MEDIUM: cpu-topo: change "performance" to consider per-core capacity

Running the "performance" policy on highly heterogenous systems yields bad choices when there are sufficiently more small than big cores, and/or when there are multiple cluster types, because on such setups, the higher the frequency, the lower the number of cores, despite small differences in frequencies. In such cases, we quickly end up with "performance" only choosing the small or the medium cores, which is contrary to the original intent, which was to select performance cores. This is what happens on boards like the Orion O6 for example where only the 4 medium cores and 2 big cores are choosen, evicting the 2 biggest cores and the 4 smallest ones. Here we're changing the sorting method to sort CPU clusters by average per-CPU capacity, and we evict clusters whose per-CPU capacity falls below 80% of the previous one. Per-core capacity allows to detect discrepancies between CPU cores, and to continue to focus on high performance ones as a priority.
2026-02-10 22:33:19 -05:00 · 2025-05-13 16:12:52 +02:00 · 2025-05-13 16:12:52 +02:00 · 6c88e27cf4
commit 6c88e27cf4
parent 5ab2c815f1
2 changed files with 21 additions and 16 deletions
--- a/doc/configuration.txt
+++ b/doc/configuration.txt
@ -2098,15 +2098,16 @@ cpu-policy <policy>
                        admins to validate setups.

(Rows of pointing data)
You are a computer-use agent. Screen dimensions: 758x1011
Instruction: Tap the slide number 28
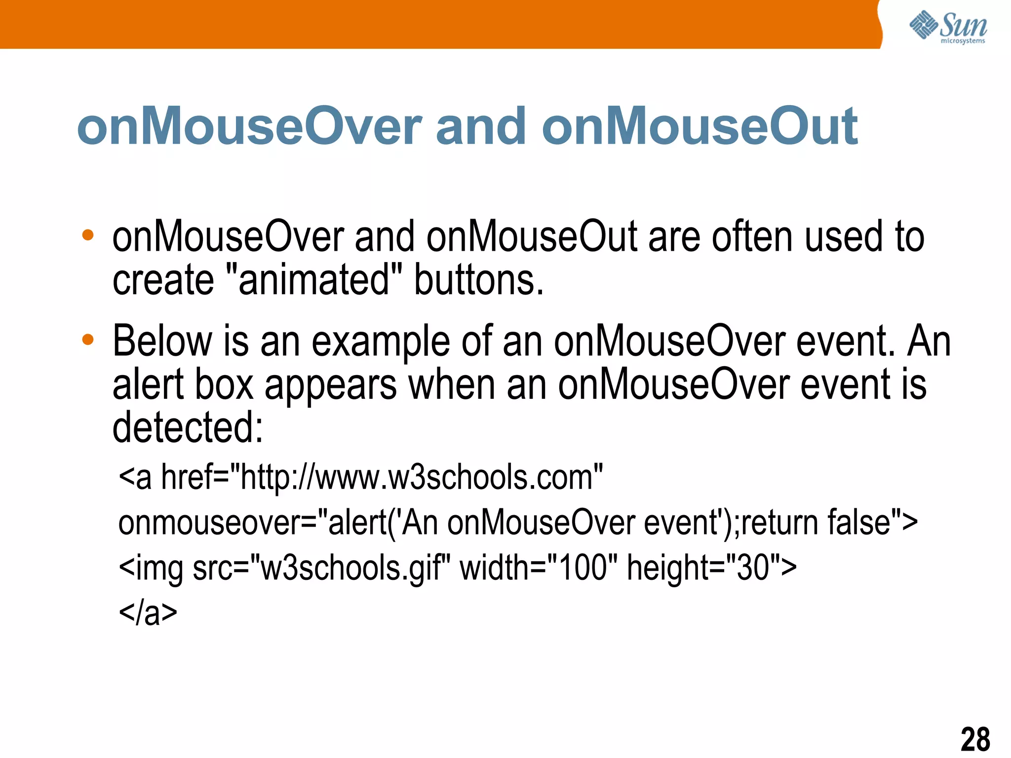(x=975, y=739)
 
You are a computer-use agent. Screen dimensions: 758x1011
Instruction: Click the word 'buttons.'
(x=478, y=280)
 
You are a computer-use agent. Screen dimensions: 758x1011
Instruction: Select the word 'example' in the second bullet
(x=381, y=341)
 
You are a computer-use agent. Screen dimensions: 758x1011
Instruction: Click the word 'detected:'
(x=188, y=427)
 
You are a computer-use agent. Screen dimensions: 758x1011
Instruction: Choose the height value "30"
(x=753, y=568)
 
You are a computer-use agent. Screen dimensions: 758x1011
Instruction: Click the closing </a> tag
(x=148, y=613)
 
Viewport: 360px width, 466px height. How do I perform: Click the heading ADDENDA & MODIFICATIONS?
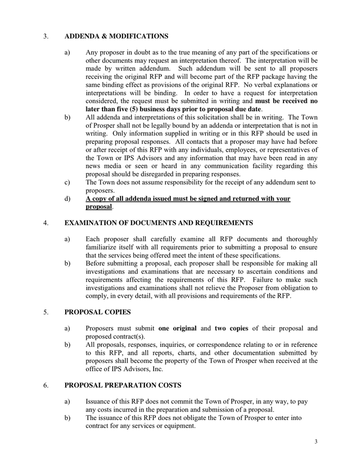point(116,36)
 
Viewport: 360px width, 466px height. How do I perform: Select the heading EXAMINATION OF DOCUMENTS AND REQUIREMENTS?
point(158,223)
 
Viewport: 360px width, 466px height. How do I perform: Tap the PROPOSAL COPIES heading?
point(97,312)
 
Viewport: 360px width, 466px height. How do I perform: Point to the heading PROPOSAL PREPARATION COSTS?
point(123,386)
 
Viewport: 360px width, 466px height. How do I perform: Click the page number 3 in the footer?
point(316,442)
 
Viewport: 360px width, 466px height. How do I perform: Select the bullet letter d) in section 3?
point(68,199)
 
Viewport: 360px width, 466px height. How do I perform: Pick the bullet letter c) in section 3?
point(68,182)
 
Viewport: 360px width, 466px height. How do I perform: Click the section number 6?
point(46,386)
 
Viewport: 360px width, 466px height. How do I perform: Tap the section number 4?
point(46,223)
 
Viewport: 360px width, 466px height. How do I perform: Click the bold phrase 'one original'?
point(177,328)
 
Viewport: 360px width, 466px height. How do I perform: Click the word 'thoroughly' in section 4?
point(299,239)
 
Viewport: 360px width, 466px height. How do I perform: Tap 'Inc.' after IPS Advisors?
point(156,369)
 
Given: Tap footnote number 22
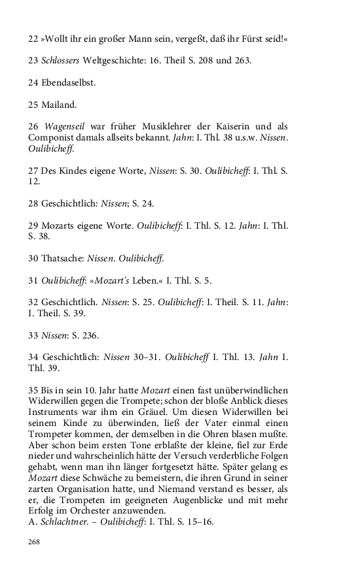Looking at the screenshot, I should tap(33, 39).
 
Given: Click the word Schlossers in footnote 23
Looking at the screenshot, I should tap(62, 61).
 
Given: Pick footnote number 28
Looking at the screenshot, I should tap(33, 203).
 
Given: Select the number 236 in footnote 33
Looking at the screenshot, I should tap(90, 335).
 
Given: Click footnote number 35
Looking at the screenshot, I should tap(33, 390).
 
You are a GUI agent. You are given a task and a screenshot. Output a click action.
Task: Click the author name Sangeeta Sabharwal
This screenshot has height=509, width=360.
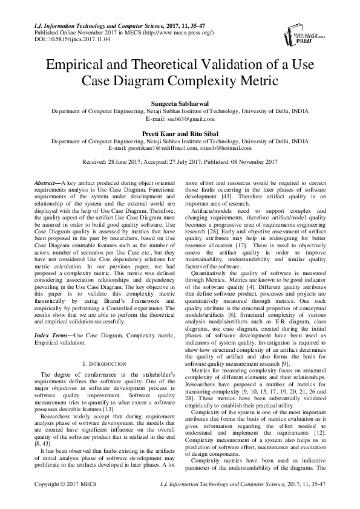click(180, 104)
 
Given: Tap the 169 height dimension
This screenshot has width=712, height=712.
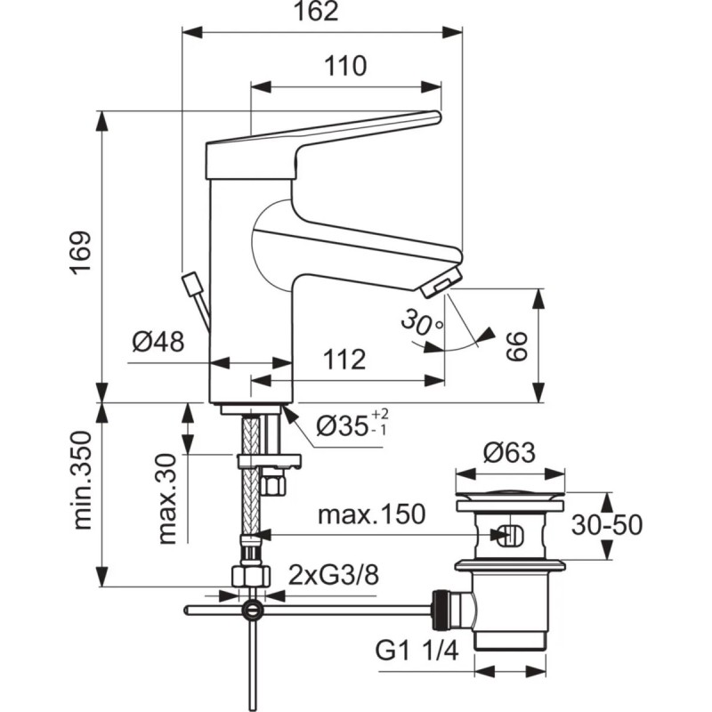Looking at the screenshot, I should [x=82, y=255].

#### [PROBLEMS AND TASKS]
[a] Summarize the cpu-topo commit text in two sentences.
[b] Write the next part of the cpu-topo commit text, picking up right after its final line.

#### [EXPECTED OUTPUTS]
[a] On highly heterogeneous systems with many more small cores than big ones, or with several cluster types, the "performance" policy ends up choosing small or medium cores instead of performance cores, as on the Orion O6 where the 2 biggest and 4 smallest cores are left out. The change sorts CPU clusters by average per-CPU capacity and evicts any cluster whose per-CPU capacity falls below 80% of the previous one, so that high-performance cores stay the priority.

[b]
   - performance        exactly like group-by-cluster above, except that CPU
-                        clusters whose performance is less than half of the
-                        next more performant one are evicted. These are
-                        typically "little" or "efficient" cores, whose addition
-                        generally doesn't bring significant gains and can
-                        easily be counter-productive (e.g. TLS handshakes).
-                        Often, keeping such cores for other tasks such as
-                        network handling is much more effective. On development
-                        systems, these can also be used to run auxiliary tools
-                        such as load generators and monitoring tools.
+                        clusters composed of cores whose performance is less
+                        than 80% of those of the next more performant one are
+                        evicted. These are typically "little" or "efficient"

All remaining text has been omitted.